• Text block:
==============================

# Powder Ghost Towns



## Toni (Sep 18, 2006)

I listened to an interview with this author on NPR this morning...thought some of you would be interested.

Peter Bronski - Writing


----------



## the_skin_eater (May 26, 2009)

"_Powder Ghost Towns_ will show you where to find the best lost-ski resorts and powder stashes in the Colorado backcountry—pristine places with no lift lines and no crowds."

Hmmm..Its a wonder there are no lift lines, seeing that there are no working lifts...

Would be a cool book to check out though for sure.


----------



## grandyoso (Aug 20, 2006)

the_skin_eater said:


> "_Powder Ghost Towns_ will show you where to find the best lost-ski resorts and powder stashes in the Colorado backcountry—pristine places with no lift lines and no crowds."
> 
> Hmmm..Its a wonder there are no lift lines, seeing that there are no working lifts...
> 
> Would be a cool book to check out though for sure.


It is definetly a cool book worth the read and stoke.. There is the history of the places, which is interesting. I have skied three places in the book which were great and hope to check out many more this year. He does kind of give up a lot of stashes. I hope some of the proceeds are going to backcountry affiliated non-profits....


----------



## sarahkonamojo (May 20, 2004)

Bought the book. Great read. Great stoke.
He doesn't give away any stashes. Ok, maybe a couple. Many of the trips are high mileage and will take serious dedication to slay.


----------



## NoCo (Jul 21, 2009)

was that one tres rios in the sangre's about an hour north of taos...cant remember that ones name...ive heard of people still hiking it though...


----------



## basil (Nov 20, 2005)

Nealy all of the defunct ski resorts are really small. Little more than a hill side. There's one in RMNP, another on the back side of Guenella Pass. I guess Berthoud Pass qualifies now too.


----------



## jwey (Aug 14, 2008)

I heard the same interview on NPR. Can anyone comment on if this book is worthwhile for a Montroid?... Does it comment on any defunct ski resorts in the San Juan's or West Elk's? I'm newer to backcountry skiing and would like to find close, safe terrain... as I don't plan to do much traveling this year... due to a pregnant wife, due in early March.


----------



## grandyoso (Aug 20, 2006)

jwey said:


> I heard the same interview on NPR. Can anyone comment on if this book is worthwhile for a Montroid?... Does it comment on any defunct ski resorts in the San Juan's or West Elk's? I'm newer to backcountry skiing and would like to find close, safe terrain... as I don't plan to do much traveling this year... due to a pregnant wife, due in early March.


There are some around coal bank and lizard head pass. There is also the old powderhorn are in there... Might be worth it, it's a good read I think. 

I have had some really good times sliding down a little more than a hillside. I was in junction this weekend and saw a copy at rei on clearance..

==============================

• Required work:
1. Turn the rows starting at the line that contains "Task: Open the Sort by Package name dropdown" and ending at the line that contains "pyautogui.click(x=265, y=9)" into a numbered list, leaving out any blank lines.
2. Go on with the forum thread about the Powder Ghost Towns book from the point where it stops.
The forum thread and the rows are unrelated to each other.

(Rows for locating displayed items)
==============================

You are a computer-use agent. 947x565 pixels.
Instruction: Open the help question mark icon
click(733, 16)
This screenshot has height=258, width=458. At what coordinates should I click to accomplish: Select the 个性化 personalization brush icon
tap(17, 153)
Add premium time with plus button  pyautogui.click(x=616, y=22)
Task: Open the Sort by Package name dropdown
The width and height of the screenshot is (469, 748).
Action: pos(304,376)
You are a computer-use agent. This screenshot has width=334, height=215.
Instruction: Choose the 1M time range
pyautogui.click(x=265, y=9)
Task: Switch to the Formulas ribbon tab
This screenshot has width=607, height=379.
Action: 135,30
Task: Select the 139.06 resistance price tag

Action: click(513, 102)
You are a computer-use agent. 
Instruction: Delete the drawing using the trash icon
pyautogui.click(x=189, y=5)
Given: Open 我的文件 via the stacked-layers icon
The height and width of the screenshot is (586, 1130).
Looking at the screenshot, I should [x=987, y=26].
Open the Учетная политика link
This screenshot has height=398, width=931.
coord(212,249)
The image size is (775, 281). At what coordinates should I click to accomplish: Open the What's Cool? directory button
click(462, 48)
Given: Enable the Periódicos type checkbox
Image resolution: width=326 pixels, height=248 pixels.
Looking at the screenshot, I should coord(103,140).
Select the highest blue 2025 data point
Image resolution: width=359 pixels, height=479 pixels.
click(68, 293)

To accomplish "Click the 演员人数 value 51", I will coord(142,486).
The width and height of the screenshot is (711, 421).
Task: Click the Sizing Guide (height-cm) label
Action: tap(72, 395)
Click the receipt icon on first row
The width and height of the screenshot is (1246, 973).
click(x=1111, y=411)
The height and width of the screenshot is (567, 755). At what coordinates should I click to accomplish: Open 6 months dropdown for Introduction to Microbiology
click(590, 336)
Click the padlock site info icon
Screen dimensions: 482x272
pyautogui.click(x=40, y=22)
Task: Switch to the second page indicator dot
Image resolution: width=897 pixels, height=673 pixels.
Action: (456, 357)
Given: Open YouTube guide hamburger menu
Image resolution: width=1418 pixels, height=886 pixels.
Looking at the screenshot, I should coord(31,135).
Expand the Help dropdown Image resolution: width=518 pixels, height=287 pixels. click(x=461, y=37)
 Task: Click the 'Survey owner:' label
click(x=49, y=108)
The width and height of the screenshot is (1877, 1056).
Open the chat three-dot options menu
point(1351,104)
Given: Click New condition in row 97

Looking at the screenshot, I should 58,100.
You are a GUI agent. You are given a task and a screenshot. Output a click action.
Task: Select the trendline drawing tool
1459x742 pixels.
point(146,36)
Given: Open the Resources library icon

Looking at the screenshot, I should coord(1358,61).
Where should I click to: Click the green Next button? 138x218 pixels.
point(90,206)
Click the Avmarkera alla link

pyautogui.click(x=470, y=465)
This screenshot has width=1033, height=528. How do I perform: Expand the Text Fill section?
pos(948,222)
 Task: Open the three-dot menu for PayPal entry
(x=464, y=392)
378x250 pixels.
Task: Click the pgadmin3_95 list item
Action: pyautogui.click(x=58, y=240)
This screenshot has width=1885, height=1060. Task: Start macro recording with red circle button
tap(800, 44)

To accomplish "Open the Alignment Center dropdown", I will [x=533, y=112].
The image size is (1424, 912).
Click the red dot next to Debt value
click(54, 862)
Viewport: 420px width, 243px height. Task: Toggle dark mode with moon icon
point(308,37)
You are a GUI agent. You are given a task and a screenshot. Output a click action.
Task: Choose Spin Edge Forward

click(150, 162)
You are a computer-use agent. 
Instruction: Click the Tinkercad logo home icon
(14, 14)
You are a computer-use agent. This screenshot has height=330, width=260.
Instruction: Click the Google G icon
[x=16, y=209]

==============================

• Answers in order:
1.
1. Task: Open the Sort by Package name dropdown
2. The width and height of the screenshot is (469, 748).
3. Action: pos(304,376)
4. You are a computer-use agent. This screenshot has width=334, height=215.
5. Instruction: Choose the 1M time range
6. pyautogui.click(x=265, y=9)

2.
----------



## abron (Nov 19, 2004)

NoCo said:


> was that one tres rios in the sangre's about an hour north of taos...cant remember that ones name...ive heard of people still hiking it though...


That must be Ski Rio, near Costilla, NM. They went out of business in the nineties I think. when I was a grommet I never made it up there ,but I seem to remember all the kids from Taos who wanted to snowboard had had to go there or Angelfire to ride. (or come down to Santa Fe... which was SO 'sub-par'...:roll .... which it is, but its home for me... :]
I think there is good terrain up there,(Ski Rio) and Valle Vidal (Carson National Forest) is the wilderness directly behind and west of there, and it is truly amazing. Lots of wildlife Huge Elk herds and Bears ...and stuff.


----------



## SkaFreak (May 27, 2009)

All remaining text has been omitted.